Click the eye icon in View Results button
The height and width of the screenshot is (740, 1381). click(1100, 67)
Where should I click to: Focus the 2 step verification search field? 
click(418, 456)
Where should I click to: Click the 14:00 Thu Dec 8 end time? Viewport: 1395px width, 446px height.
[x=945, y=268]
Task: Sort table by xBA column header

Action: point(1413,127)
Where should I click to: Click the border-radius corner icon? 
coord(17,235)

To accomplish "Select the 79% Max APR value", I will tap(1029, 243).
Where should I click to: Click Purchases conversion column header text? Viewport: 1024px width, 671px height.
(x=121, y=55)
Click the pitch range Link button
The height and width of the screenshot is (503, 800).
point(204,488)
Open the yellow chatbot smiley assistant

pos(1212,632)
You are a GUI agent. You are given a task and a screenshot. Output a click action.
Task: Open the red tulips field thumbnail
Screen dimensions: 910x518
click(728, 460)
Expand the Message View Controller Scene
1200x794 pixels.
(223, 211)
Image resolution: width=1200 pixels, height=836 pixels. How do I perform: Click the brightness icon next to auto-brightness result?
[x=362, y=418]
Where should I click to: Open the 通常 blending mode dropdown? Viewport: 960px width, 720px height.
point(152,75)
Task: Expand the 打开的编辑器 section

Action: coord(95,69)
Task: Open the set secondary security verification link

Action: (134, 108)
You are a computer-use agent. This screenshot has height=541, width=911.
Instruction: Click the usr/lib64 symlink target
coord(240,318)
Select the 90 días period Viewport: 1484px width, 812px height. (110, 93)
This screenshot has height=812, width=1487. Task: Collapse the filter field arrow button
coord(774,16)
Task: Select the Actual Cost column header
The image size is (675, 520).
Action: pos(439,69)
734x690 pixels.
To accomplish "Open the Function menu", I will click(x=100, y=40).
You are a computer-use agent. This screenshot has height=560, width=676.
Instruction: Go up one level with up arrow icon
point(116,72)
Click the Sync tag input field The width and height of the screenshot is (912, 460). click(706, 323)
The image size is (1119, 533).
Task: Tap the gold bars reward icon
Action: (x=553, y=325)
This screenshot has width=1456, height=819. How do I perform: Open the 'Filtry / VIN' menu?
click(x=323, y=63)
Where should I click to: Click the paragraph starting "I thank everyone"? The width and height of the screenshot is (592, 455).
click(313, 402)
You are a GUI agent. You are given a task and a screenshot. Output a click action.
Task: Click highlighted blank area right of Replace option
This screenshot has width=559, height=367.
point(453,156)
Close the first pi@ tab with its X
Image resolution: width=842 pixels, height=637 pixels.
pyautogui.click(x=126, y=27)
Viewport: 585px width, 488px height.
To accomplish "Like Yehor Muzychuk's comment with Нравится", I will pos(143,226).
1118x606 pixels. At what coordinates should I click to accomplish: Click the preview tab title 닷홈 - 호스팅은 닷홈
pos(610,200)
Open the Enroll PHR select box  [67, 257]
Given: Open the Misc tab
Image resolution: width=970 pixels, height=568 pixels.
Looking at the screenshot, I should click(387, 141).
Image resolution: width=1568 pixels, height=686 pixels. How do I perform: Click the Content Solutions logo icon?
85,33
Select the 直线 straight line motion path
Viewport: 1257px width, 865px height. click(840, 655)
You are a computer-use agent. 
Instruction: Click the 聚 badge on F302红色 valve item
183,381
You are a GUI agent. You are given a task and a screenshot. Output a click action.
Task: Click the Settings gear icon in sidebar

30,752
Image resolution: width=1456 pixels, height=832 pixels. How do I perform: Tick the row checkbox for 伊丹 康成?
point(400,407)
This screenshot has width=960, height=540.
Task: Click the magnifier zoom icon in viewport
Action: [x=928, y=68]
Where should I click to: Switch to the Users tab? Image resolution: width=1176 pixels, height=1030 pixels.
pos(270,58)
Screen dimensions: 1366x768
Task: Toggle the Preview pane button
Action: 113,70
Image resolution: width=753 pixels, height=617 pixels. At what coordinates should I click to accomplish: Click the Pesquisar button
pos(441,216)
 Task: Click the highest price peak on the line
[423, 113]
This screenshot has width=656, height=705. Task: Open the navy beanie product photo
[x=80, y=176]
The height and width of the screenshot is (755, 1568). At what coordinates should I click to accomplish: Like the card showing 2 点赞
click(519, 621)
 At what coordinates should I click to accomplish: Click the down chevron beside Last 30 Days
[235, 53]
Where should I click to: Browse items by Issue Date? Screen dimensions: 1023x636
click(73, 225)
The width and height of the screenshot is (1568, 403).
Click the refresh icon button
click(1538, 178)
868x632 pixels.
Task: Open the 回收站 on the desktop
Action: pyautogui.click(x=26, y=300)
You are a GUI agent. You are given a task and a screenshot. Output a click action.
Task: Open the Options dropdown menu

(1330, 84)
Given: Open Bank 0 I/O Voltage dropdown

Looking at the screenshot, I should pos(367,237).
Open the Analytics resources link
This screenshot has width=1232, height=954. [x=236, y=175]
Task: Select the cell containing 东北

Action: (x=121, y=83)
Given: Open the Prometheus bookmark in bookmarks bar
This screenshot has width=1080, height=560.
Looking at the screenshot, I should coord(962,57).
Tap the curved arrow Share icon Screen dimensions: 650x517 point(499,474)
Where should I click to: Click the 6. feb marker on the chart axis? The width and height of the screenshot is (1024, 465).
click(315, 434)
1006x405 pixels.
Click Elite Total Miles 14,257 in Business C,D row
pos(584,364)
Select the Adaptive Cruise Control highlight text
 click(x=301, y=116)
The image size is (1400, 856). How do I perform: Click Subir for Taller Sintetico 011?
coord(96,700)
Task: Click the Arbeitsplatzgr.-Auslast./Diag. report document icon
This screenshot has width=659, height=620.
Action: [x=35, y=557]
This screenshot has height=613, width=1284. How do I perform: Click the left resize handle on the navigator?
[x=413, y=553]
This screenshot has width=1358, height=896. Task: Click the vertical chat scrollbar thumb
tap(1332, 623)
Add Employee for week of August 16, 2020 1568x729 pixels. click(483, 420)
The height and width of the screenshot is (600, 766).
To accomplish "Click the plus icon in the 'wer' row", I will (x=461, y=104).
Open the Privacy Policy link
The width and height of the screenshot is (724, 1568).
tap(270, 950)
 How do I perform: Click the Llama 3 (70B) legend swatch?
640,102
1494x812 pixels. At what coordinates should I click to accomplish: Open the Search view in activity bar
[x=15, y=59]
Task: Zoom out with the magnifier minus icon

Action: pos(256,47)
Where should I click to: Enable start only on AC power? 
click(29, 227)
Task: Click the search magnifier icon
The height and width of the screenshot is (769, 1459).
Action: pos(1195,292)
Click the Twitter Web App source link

• • • •

TASK DESCRIPTION:
Go through the lines above and copy any that contain "computer".

COMPLETED EXERCISE:
You are a computer-use agent. This screenshot has height=541, width=911.
You are a computer-use agent. This screenshot has height=560, width=676.
You are a computer-use agent. 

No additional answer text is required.